電話のコード越しに伝わるそれはなんだかとても寂しく思えた。
学校に行かなくなって5日目―今日も私は朝の日差しを受けながらどうやったら
学校に行かないですむのかということを延々と考えていた。
階段を上る音がして私は咄嗟に仰向けの体勢をとり片方の手をお腹にあてながら
うずくまるような形でベッドに寝た。部屋のドアが開いていつもの様にお母さんが入ってくる。
「今日からは普通の授業も始まるんだから早く下に降りてきなさい。」
私は弱ったような声で「お腹が痛い・・。」と言った。母としばらく話して、
私は結局今日も学校をサボることにした。もちろんお腹が痛いなんていうのは真っ赤な嘘で、
私は演技中バレないかどうかヒヤヒヤしていた。
もうすぐ1時間目が始めるなぁ。とぼんやりそんな事を考えていた時、部屋の電話が
勢いよく鳴った。私の心臓は次第に早くなり私は母が受話器を取るのを黙って待っていた。

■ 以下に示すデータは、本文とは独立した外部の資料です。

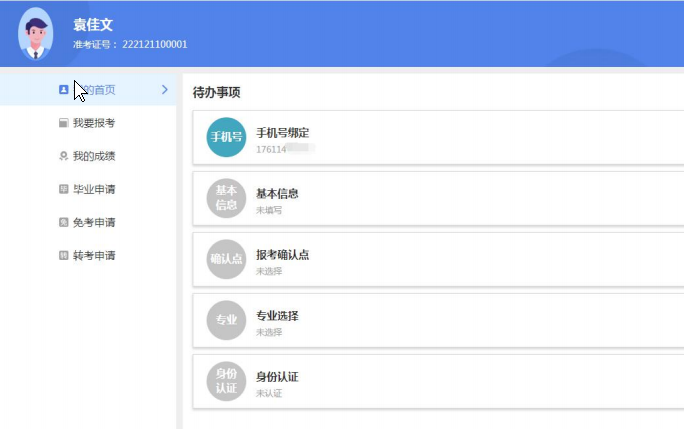Image resolution: width=684 pixels, height=429 pixels.
Task: Open the 报考确认点 todo item
Action: pos(438,260)
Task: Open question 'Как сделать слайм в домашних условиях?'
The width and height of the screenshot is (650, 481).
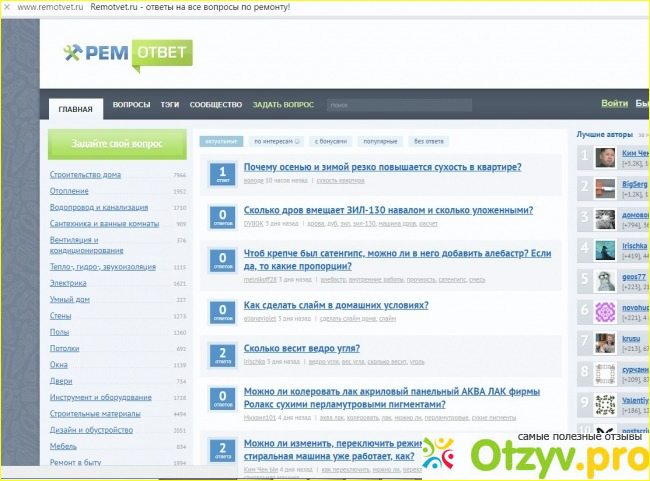Action: coord(336,305)
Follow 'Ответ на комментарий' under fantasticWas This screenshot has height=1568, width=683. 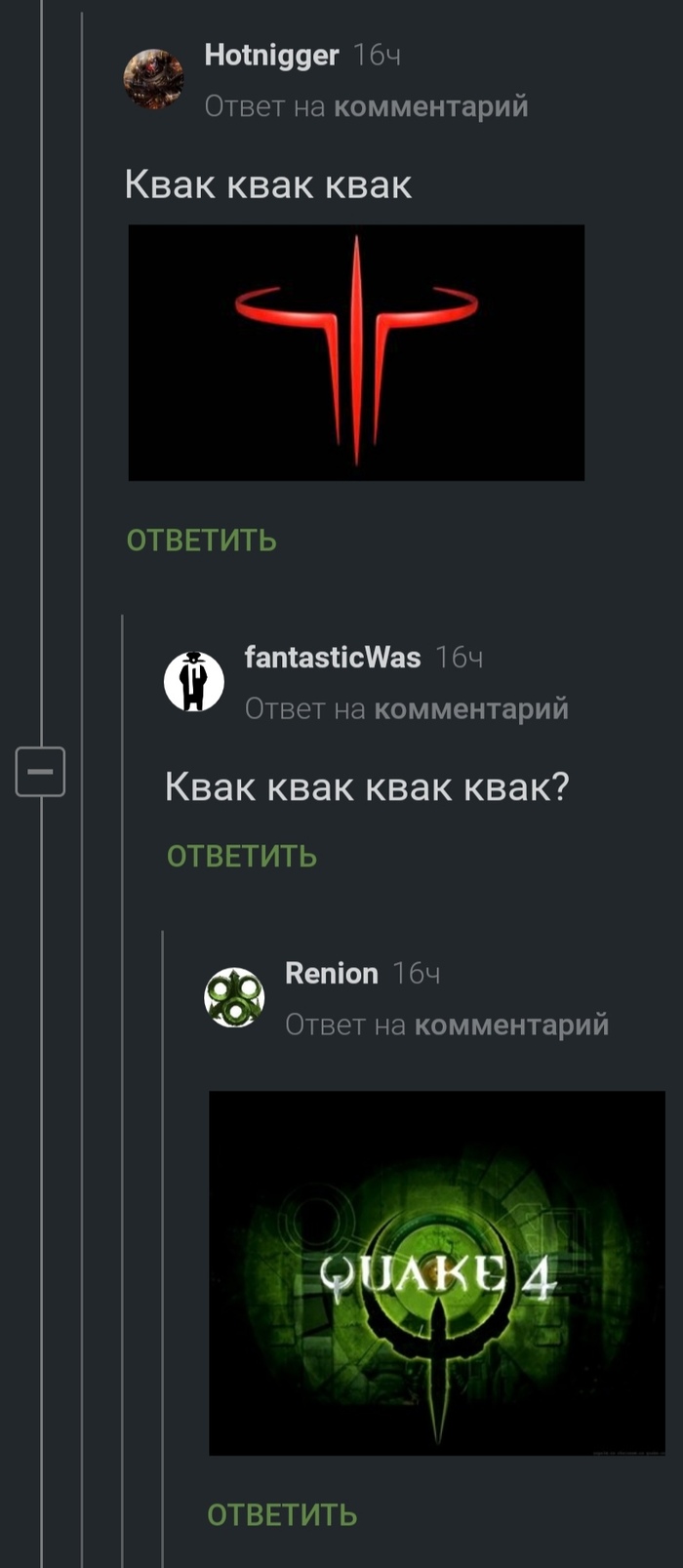[x=407, y=709]
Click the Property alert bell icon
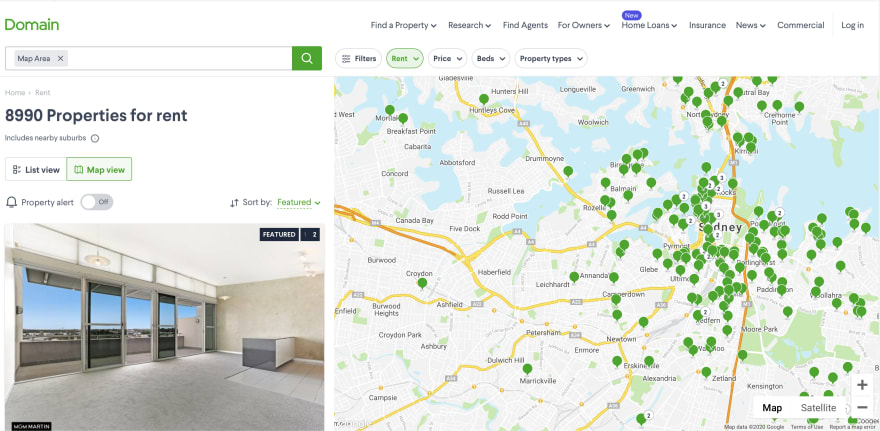Viewport: 880px width, 431px height. tap(11, 202)
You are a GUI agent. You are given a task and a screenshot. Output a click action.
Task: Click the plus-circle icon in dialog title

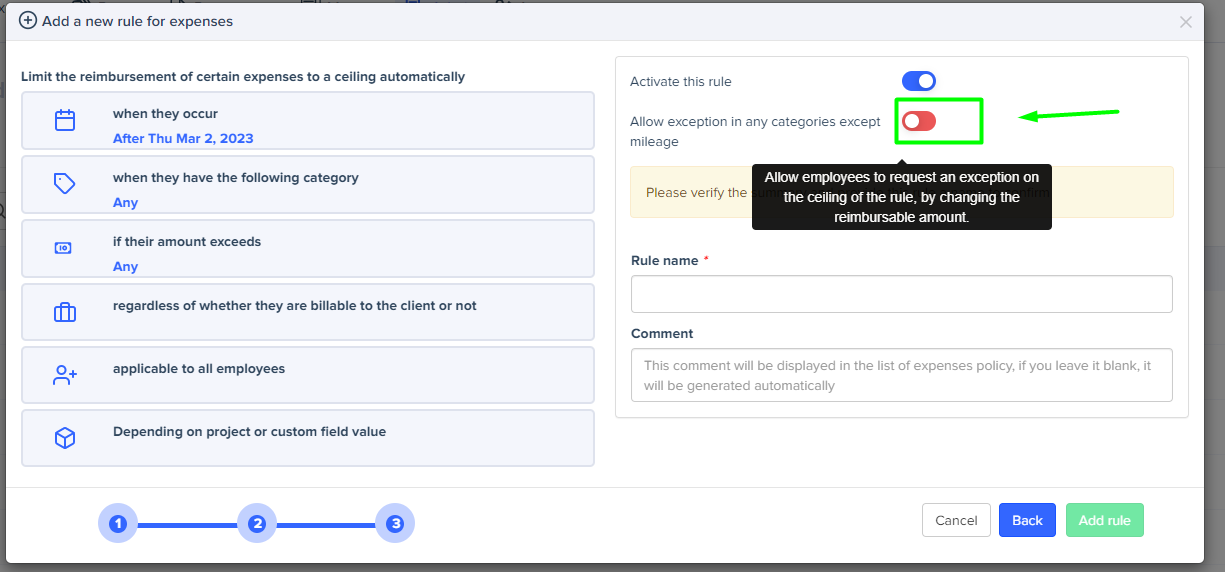[28, 20]
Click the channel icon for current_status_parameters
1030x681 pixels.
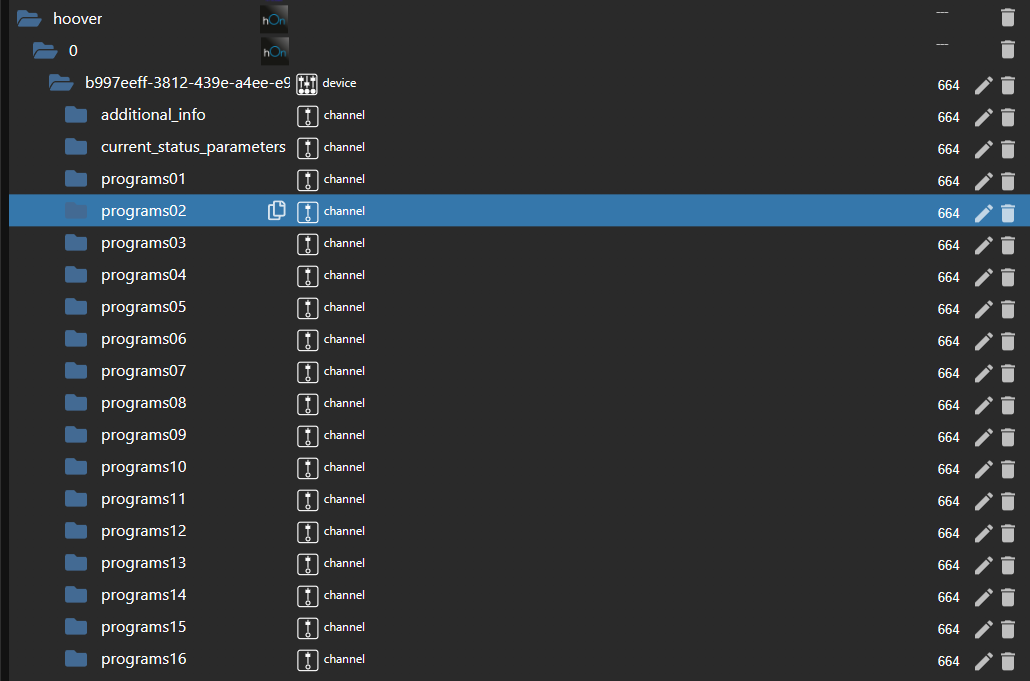click(307, 148)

――またかかってきたんだ。今度は誰?副担?担任?私は何事もなく終わってくれるよう、
必死に心の中で祈った。「先生が変わってって言われたわ」私の願いは通じず母は      そういいながら私を必死に立たせて電話に出させた。もしもし・・私はいかにも病人そうな声を
だしながら電話に出た。受話器の向こうからとても懐かしい声が聞こえてきた・・担任だった。
私が黙っていると急に先生は話し始めた。「学校に来い。なにか悩んでいるそうだが?」
私はドキッとした。なんで知っているんだ?私は少しして母が言ったのだと思った。
それから先生はなんで休んでいるんだとか今日は模試だから来いとかそんな類のことを
延々と言っていた。受話器を持つ手が震える。知られてしまった。という強い思いが
私の中を駆け巡る。理由を聞かれ、私は体調がすぐれなくて・・ともっともらしい声で言った。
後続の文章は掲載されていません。